Bogarde must have been good company, he had lots of friends and seems witty, but he gets tiresome in this biography. Not a particularly nice person – sort of friend of whom you hang out with because he can be such an entertaining bitch, funny as everything, but of whom people are always saying “oh, Dirk was in one of his moods”, or “Dirk can be such a bastard at times”. His boyfriend seems to have been much nicer – he gave up smoking in the late 60s, but died painfully of Parkinson and cancer whereas Dirk puffed like a chimney forever and had good health apart from a stroke, and died quickly. Make of that what you will.

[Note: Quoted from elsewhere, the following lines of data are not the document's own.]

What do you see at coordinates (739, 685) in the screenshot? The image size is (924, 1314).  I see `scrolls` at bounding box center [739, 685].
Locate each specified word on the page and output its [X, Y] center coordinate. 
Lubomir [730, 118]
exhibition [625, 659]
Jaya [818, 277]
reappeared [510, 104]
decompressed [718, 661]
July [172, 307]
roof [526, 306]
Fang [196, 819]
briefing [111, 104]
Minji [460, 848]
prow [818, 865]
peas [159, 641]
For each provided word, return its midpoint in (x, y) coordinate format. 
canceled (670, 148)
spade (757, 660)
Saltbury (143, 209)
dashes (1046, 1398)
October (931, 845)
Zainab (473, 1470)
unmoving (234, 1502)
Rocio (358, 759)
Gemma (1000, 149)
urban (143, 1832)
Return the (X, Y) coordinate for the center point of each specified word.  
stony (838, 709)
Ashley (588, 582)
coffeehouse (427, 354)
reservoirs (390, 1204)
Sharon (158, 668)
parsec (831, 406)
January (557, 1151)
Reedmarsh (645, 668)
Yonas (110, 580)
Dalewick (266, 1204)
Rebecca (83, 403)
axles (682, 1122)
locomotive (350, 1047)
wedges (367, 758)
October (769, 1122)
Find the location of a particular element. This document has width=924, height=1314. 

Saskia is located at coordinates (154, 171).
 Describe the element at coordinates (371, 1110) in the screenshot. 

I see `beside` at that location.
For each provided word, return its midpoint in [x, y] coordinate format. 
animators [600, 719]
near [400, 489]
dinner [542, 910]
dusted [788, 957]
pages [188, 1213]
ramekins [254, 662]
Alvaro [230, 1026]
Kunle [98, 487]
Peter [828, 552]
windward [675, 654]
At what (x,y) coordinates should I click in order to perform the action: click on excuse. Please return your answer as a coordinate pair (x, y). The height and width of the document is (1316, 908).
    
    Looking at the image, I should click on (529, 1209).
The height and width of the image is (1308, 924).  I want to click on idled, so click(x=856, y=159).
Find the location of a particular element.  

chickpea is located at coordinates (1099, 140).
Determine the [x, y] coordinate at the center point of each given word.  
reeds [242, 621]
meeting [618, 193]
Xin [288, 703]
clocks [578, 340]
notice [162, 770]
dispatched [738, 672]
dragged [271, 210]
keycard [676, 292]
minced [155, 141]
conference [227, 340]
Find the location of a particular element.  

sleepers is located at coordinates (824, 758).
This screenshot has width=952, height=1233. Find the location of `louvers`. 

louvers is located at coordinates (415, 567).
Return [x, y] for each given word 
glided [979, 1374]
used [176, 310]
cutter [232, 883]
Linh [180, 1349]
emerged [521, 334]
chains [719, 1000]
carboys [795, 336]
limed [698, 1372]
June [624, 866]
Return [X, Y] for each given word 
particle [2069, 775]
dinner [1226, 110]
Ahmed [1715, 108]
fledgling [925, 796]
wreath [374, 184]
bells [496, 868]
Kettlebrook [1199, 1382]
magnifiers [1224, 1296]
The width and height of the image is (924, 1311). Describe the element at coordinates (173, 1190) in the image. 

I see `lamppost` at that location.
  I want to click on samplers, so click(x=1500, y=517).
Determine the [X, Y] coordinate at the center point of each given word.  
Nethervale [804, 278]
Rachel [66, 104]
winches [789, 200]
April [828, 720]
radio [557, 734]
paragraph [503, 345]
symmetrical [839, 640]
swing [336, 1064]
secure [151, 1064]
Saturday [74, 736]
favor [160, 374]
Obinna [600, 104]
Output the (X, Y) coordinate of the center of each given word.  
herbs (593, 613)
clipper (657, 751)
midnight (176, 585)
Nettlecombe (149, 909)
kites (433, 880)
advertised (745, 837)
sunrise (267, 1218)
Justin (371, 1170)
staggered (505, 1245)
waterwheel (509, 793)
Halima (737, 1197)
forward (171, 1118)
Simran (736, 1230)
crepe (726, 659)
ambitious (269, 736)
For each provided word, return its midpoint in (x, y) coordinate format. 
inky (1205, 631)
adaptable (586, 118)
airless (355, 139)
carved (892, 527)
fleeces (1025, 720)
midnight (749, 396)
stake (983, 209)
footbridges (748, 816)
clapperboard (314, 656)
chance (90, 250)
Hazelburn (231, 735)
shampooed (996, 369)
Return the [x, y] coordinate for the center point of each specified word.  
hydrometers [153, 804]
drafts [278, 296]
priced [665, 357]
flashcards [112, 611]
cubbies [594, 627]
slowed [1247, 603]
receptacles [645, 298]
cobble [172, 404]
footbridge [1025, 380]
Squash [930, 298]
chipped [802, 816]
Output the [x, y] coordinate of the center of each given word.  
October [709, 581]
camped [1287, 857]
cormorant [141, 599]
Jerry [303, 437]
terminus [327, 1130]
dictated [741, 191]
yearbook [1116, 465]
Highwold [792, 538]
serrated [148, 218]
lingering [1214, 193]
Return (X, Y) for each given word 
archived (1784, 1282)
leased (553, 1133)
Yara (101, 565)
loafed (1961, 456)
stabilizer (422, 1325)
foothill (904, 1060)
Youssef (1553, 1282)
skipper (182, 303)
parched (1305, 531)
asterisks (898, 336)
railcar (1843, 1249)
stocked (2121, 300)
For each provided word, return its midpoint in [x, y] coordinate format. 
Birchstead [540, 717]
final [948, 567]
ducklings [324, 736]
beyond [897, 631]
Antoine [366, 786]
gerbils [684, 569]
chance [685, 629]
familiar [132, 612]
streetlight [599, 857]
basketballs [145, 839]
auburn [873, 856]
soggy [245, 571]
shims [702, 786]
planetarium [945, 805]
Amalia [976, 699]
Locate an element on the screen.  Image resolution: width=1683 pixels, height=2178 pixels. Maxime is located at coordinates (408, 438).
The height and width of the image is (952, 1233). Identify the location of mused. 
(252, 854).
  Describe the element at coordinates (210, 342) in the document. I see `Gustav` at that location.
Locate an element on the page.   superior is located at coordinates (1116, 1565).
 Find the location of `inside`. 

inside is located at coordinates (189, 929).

Inevitably Coldstream tackles Bogarde’s homosexuality; you can’t really look at Bogarde’s career without examining the gay stuff, because in hindsight it informs all his work – the reticence, the feeling he is keeping something a secret. But to give him credit he appeared in an amazing amount of gay roles, and what’s more important ones – Victim, Death in Venice, etc. (Perhaps more than any other star of the era? Certainly more than Rock Hudson).

I think to really enjoy this you have to be a fan of Bogarde’s writings. I’ve never read any – apparently he wrote about himself a lot, growing up, encounters with off people. Sometimes this is a hard slog, especially when it goes into long descriptions of the houses Bogarde lived, his dealings with the publishing world, his medical worries. This is easily definitive but it’s a hard slog at times.